As Sundar and Vineetha remain occupied with their professional lives and Chitti spends her days at school, Narendra gradually becomes Sharada's companion. He accompanies her to hospitals when she falls ill, takes her out for lunch, and helps her understand the lifestyle around her. Through these interactions, the two develop an emotional bond rooted in their shared connection to Sringeri and their sense of loneliness despite being surrounded by people. Narendra tells Sharada that he had moved to the United States with his parents as a child, but after their divorce and remarriages, he grew up feeling neglected and emotionally distant from both families. He later became close friends with Sundar during their time at university because of their shared roots in Sringeri. Sharada shares how her late husband had encouraged Sundar to pursue higher studies in the US. She also reveals that when her husband died of a heart attack, she informed Sundar only two months later, following her husband's wish not to disturb him when he had just become a father.

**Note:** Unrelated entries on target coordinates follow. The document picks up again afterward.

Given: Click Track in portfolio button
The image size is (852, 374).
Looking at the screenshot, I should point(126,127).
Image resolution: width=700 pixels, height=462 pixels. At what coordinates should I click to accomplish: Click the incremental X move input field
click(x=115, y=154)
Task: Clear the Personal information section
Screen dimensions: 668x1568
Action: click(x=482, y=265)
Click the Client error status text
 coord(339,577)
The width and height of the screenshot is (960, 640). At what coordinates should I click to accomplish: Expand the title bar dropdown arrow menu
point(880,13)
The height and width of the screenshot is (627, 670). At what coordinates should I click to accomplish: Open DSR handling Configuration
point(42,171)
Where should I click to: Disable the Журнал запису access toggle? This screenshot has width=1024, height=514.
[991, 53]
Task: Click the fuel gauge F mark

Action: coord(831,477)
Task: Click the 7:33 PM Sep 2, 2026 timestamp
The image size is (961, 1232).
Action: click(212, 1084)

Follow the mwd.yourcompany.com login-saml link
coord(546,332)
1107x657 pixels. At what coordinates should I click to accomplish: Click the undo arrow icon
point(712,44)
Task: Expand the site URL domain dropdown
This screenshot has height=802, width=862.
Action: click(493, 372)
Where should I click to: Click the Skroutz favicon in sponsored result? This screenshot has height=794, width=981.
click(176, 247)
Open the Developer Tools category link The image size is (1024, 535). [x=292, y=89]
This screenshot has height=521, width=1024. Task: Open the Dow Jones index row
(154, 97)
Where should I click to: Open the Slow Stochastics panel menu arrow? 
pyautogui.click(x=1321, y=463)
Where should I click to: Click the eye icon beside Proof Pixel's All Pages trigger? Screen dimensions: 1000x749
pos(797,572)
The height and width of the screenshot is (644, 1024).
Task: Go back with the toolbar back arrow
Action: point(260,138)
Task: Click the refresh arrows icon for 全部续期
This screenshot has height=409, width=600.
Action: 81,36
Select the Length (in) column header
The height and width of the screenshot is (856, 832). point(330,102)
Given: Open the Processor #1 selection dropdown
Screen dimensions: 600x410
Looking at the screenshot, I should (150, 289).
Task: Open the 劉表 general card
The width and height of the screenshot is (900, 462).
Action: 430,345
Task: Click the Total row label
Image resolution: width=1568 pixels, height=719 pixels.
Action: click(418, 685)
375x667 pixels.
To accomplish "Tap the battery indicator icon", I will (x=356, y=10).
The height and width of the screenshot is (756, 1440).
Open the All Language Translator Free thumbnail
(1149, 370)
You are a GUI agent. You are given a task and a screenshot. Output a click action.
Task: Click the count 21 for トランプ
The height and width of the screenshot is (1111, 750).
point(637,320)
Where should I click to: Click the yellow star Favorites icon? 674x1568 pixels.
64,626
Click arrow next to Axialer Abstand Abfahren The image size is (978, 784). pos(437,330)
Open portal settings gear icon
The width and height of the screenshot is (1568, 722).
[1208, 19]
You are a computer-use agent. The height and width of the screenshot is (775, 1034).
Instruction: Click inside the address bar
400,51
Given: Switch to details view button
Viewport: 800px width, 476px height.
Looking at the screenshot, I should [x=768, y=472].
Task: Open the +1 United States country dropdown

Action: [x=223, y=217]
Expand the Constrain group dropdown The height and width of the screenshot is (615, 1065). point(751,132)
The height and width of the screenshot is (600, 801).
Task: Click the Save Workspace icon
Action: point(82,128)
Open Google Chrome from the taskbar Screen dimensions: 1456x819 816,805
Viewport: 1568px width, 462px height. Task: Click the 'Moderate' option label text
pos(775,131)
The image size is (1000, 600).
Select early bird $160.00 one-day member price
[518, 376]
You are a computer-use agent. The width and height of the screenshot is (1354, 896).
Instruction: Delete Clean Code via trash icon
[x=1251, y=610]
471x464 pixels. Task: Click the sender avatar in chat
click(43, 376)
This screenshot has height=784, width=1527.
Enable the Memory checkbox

Despite being treated affectionately by her son's family, Sharada finds herself unable to overcome her longing for Sringeri and the life she left behind. She repeatedly urges Sundar to return to India along with Vineetha and Chitti, reminding him of their ancestral property and responsibilities as the family's only son. Sundar admits that he too misses his hometown and its people, but explains that his career, financial stability, and his daughter's education make it impossible for him to leave the US. Realising that her son cannot return with her, Sharada prepares to go back alone. Sundar is emotionally distressed by the decision and bids his mother a tearful farewell. Narendra, who has also grown disillusioned with his life in the US, decides to accompany Sharada back to Sringeri and settle there permanently.

== Production ==
The film began production in late 2001 and marked Denver-based actor and telefilm director Cudavalli Chandrashekar's first directorial feature film venture. Geetha was cast as the mother in the film while Naveen Mayur, Lakshmi Gopalaswamy and Srinath played her son, daughter-in-law and husband respectively. Lakshmi Gopalaswamy debuted in Kannada cinema with this film. According to her, she plays "a girl who is traditionally brought up, finds her identity, re-discovers herself and tests new waters". The shooting for the film began in the second week of February 2002 after the cast and crew got visas. The film was shot for about fifteen days in Sringeri, Malenadu during Navaratri and for about fifteen to twenty days in Canada (where Chandrashekhar used to live) and the United States. Visuals of the snowfall in Denver were included in the film.

== Soundtrack ==
The music is composed by Vijaya Bhaskar. The lyrics are by Jayanth Kaikini, Sandhya Ravindranath and Vijaya Narasimha. The songs were sung by Rajesh Krishnan, Archana Udupa, Pallavi, Badriprasad and Sri Lakshmi. Three songs were shot in the United States.

== Reception ==
A critic from Chitraloka.com wrote that "Kudhavalli Chandrasekhar deserves full compliments for the adaptation of the novel on the screen. He has put in a great effort and this film is worth watching. There are no shortfalls. While America America film gives a travelogue feeling Poorvapara gives an account of America’s social life". A critic from Viggy wrote that "Poorvapara is a must see film for A.B.C.D.s and people who have Dollar dreams!" A critic from indiainfo.com wrote that "PURVAPARA speaks a lot through silence. Lot of things is untold in this film. This is not an anti-American film. American culture has not come in between the mother son relation, it is the son's expectations that comes in-between" and concluded that "Overall a good film". S. Viswanath of Deccan Herald wrote "Poorvaparva, a sure award-winner, draws excellent performances by the lead players. Here then is a film that is a must-see for the family. Kudos to Chandrashekar for a brave and brilliant effort".